2012 reichten die Mitglieder dann einen Bauantrag ein. Nun befinden sich die Arbeiten im finalen Bauschritt. Zur Eröffnung am 7.9. sollten erstmal die größten Arbeiten erledigt sein. "Mit dem jetzt laufenden Bauabschnitt werden wir insgesamt rund sieben Millionen Euro in den Bau und seine Sanierung gesteckt haben", so Götze. "Das sind überwiegend Zuwendungen der öffentlichen Hand in Kombination mit Geldern der Stadt Friedberg, der Bundesstiftung Denkmalschutz, dem Landesamt für Denkmalpflege sowie Lottomitteln." Etwa 1,5 Millionen Euro der Gesamtsumme wurden aus Mitgliedsbeiträgen und Spenden generiert.
Barrierefrei und im historischen Gelb
Auf dem Schwimmbecken wurde bereits in einem früheren Bauschritt eine Decke aufgezogen, so dass der Raum als großer Saal genutzt werden kann. Doch die vielleicht größte bauliche Veränderung: Der Zugang zum Kulturzentrum ist nun barrierefrei. Menschen mit Gehbehinderung können jede Ebene des Gebäudes erreichen.
Die Fassade hat ihre ursprüngliche Farbe zurückerhalten. In den Akten wurde Rainer Götze fündig. Das Unternehmen, das sie hergestellt hat, gibt es immer noch. Nun erstrahlt die ehemalige Badeanstalt in ihrem neuen, alten Gelb.
Sprungbretter zu Sitzbänken
Die Fliesen bleiben aber – auch wenn die Blauen erst in den 1960er-Jahren angebracht wurden, als damals die Stadt das Bad sanierte. Zusammen mit den braunen Originalfliesen von 1909 sind es die "Jahresringe des Gebäudes", sagt Wolfgang Sinn.
Ein Jugendstil-Rundfenster ist auch noch erhalten. Es überdauerte für eine gewisse Zeit im Wetteraumuseum. Jetzt ist es wieder zurück und leuchtet in bunten Farben. Die Mitglieder des Vereins haben noch weitere Ideen, den vergangenen Glanz des Hallenbads wieder hervorzuholen. Aus den historischen Sprungbrettern etwa will man Sitzbänke machen.
Im ersten Stock soll ein Hochzeitszimmer entstehen mit Blick auf Stadtmauer und Kirche.
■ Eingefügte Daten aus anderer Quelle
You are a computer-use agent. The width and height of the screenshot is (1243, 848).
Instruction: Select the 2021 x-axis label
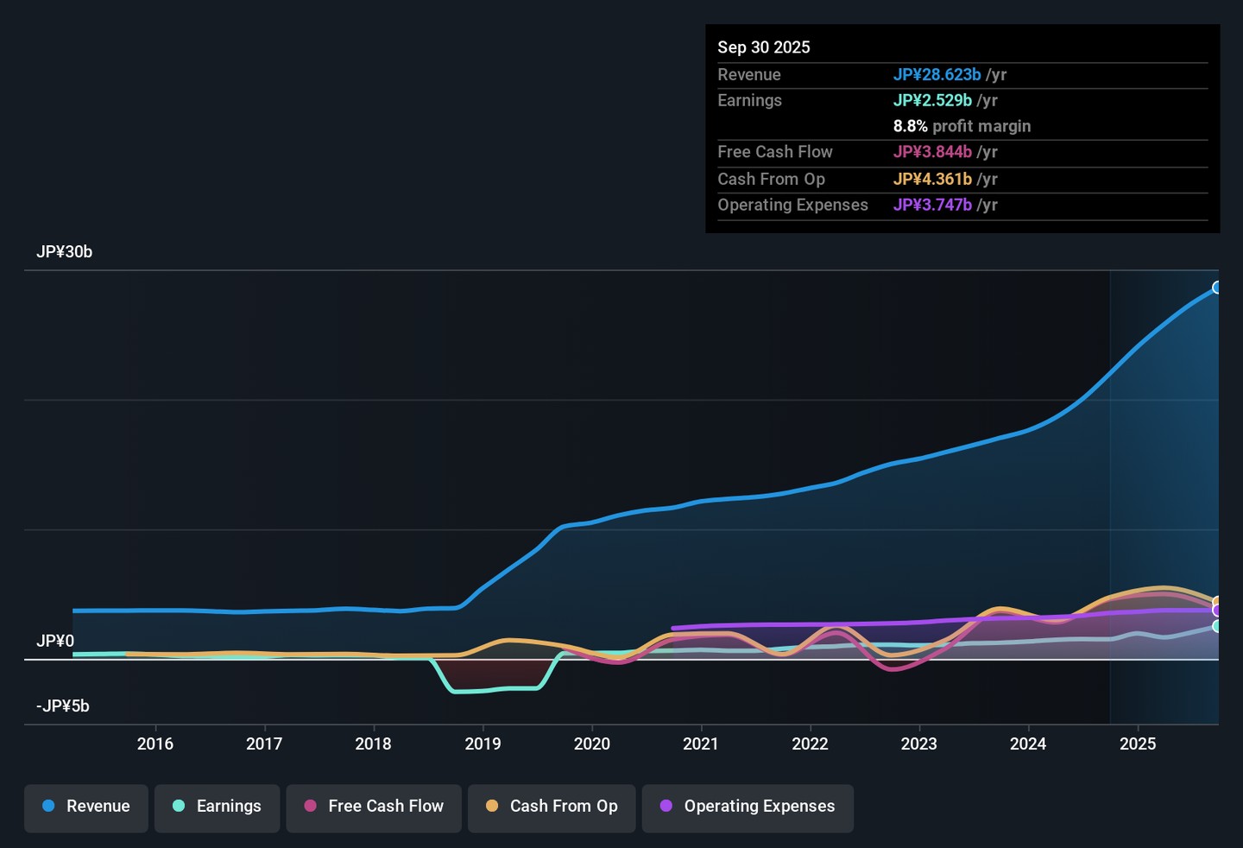coord(701,744)
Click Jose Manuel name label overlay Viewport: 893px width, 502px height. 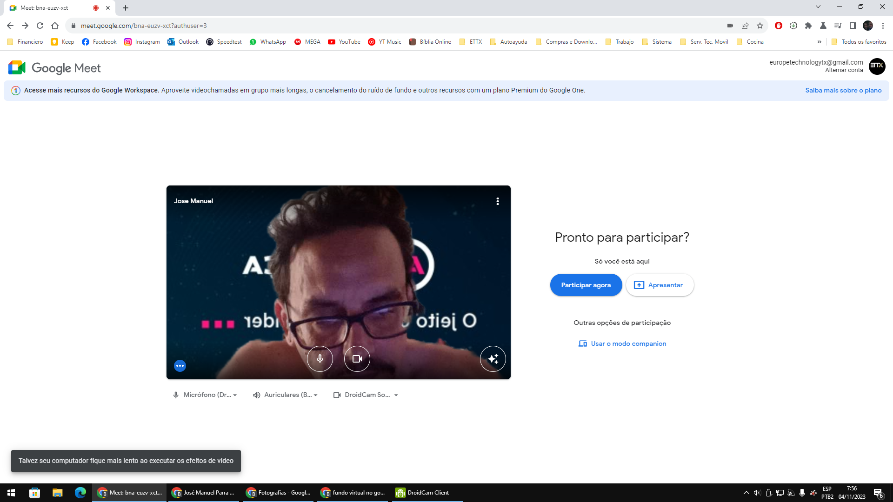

Das Geschäftsmodell des Vereins sieht auch vor, seine Räume für Seminare oder Feiern zu vermieten.
Zehn Tage Kulturprogramm zur Eröffnung
Zur Eröffnung wird 10 Tage lang gefeiert. "Wir haben ab 7.9. eine Festwoche und bieten jeden Tag ein Kulturprogramm. Kammermusik, Weltmusik, Jazz, Kleinkunst, Varieté, Fado, Kindertheater, also ein ganz vielfältig ausgerichtetes Programm", so Sinn.
Am Eröffnungsabend ist eine Combo aus hr- und SWR-Bigband zu sehen. Um auch jüngeres Publikum anzusprechen, tritt die Marburger Singer/Songwriterin Fee auf.